Pièce pour 2 interprètes et un musicien
durée: 50 minutes
chorégraphie : Nacera Belaza
interprètes : Dalila Belaza et Nacera Belaza
« La danse traditionnelle comme l’expression d’une identité… » : c’est de cette réflexion qu’est né ce projet de création de pièce chorégraphique contemporaine… Comment un pays peut-il se définir dans certaines danses que l’on rêverait immuables ? Surgit alors immédiatement la question de l’identité… Comment un peuple peut-il se reconnaître (ou vouloir se reconnaître) dans certaines gestuelles ou pratiques traditionnelles, tout en acceptant l’évolution vers des langages plus contemporains ? Et que signifient aujourd’hui ces danses traditionnelles pour de jeunes danseurs vivant à Alger dans un milieu résolument urbain aux multiples influences ?

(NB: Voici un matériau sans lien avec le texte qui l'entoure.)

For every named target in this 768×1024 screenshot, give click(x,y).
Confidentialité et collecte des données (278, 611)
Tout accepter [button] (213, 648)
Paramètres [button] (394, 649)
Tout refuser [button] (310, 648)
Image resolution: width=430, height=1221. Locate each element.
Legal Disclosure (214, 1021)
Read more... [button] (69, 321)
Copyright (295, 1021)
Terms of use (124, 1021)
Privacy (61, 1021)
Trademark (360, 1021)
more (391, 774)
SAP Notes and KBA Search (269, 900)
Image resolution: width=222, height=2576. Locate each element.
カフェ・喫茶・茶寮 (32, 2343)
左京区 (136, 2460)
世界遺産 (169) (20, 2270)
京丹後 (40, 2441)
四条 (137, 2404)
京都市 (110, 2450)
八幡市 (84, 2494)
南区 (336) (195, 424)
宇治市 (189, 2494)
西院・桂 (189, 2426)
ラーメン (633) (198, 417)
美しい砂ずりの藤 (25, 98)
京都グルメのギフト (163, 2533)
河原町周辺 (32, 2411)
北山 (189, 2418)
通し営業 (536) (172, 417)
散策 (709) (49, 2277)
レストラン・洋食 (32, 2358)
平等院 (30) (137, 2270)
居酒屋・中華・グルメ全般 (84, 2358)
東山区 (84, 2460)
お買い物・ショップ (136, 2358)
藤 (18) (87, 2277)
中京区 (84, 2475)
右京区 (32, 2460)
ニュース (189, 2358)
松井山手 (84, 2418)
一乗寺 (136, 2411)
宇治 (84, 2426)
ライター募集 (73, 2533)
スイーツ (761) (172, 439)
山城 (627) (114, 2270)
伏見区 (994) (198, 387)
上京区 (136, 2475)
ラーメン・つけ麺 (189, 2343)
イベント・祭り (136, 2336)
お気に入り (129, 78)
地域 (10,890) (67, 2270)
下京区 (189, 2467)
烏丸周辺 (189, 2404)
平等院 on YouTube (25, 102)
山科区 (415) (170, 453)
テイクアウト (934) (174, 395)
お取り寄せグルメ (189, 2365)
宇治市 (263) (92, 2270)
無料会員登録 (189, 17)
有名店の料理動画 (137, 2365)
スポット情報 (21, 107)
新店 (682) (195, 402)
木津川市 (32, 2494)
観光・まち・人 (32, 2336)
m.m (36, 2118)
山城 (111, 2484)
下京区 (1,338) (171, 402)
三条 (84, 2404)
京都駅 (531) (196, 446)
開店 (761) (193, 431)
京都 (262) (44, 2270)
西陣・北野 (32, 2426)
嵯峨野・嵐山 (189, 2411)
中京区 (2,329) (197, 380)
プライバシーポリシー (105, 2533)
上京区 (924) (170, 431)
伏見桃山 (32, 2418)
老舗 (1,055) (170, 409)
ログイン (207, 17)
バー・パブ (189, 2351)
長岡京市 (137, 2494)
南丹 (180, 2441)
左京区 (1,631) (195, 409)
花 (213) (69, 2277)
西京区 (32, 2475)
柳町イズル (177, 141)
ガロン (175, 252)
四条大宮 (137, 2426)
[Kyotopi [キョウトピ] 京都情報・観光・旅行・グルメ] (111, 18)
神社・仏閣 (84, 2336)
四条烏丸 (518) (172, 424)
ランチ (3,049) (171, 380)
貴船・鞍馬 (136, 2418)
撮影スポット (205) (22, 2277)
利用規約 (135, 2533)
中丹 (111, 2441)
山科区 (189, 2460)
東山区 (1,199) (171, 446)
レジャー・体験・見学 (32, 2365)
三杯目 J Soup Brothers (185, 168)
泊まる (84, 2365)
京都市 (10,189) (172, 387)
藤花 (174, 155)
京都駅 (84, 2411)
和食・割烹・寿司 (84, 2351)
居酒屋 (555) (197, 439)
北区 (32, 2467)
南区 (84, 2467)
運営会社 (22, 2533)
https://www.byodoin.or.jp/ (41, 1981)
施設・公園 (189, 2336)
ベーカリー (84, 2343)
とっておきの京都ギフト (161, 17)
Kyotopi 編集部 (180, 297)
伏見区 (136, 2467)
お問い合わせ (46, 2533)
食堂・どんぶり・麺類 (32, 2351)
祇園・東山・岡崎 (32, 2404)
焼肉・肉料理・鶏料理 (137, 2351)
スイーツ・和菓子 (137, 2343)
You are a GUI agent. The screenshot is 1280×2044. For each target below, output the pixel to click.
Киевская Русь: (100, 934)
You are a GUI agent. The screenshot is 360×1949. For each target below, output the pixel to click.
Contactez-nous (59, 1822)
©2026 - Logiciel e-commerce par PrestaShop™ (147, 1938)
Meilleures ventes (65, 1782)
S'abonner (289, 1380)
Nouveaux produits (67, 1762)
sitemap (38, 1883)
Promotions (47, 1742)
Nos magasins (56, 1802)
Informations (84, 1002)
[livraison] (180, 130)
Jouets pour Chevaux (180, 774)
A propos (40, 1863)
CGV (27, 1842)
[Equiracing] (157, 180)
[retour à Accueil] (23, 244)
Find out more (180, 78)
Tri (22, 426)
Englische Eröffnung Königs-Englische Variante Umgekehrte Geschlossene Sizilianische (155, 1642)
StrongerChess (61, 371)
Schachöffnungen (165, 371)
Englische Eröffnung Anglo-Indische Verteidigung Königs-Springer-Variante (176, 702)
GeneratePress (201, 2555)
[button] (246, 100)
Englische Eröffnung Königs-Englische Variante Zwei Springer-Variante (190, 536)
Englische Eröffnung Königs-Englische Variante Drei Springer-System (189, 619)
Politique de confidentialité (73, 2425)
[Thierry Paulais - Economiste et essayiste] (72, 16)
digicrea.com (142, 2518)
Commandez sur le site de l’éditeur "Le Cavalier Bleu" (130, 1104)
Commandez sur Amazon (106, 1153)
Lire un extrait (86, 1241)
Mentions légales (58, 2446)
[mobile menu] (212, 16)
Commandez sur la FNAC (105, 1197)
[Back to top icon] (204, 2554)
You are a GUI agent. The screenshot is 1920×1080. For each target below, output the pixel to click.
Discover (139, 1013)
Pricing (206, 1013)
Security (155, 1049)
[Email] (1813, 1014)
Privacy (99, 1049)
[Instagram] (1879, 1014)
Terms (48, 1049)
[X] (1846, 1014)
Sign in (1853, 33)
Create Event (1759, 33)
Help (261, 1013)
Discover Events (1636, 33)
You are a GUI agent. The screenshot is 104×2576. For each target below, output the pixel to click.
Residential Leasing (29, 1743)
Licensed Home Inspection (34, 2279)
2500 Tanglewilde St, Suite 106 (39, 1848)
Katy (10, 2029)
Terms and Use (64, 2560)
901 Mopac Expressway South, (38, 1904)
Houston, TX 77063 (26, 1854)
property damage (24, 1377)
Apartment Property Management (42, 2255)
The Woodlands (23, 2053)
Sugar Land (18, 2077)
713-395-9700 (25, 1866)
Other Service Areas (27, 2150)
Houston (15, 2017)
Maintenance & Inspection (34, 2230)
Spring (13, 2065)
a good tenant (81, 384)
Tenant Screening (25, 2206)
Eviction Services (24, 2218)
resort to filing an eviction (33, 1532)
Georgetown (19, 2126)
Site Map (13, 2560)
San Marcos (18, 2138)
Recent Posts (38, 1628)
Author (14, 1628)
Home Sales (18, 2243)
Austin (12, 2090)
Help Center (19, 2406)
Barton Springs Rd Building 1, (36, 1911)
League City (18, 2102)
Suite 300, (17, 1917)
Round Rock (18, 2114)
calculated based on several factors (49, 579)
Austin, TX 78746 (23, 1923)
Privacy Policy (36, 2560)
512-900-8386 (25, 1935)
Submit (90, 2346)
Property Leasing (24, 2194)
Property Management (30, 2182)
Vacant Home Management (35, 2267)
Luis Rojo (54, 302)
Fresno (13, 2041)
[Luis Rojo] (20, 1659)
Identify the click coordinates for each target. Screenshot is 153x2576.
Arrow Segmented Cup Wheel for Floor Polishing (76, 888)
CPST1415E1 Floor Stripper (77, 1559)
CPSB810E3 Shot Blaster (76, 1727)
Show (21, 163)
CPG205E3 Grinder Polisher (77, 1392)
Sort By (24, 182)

« Curieuse sensation que cette pièce aurait dû être la première…Une sorte de mouvement qui va de l’intime jusqu’à la surface, jusqu’à la disparition. Un chemin qu’emprunte inlassablement chacune de mes pièces, mais peut-être que celle-ci n’ira pas plus loin, elle se tient à cet endroit, elle contient le cri et prend fin avec lui… À travers cette pièce, mon propos artistique ne se développe pas, ne s’élargit pas, il se concentre sur son point d’origine. Moins je m’autorise de mouvement, plus mon espace intérieur se « densifie ». Une des plus grandes libertés n’est-elle pas de refuser le mouvement pour créer l’instant ?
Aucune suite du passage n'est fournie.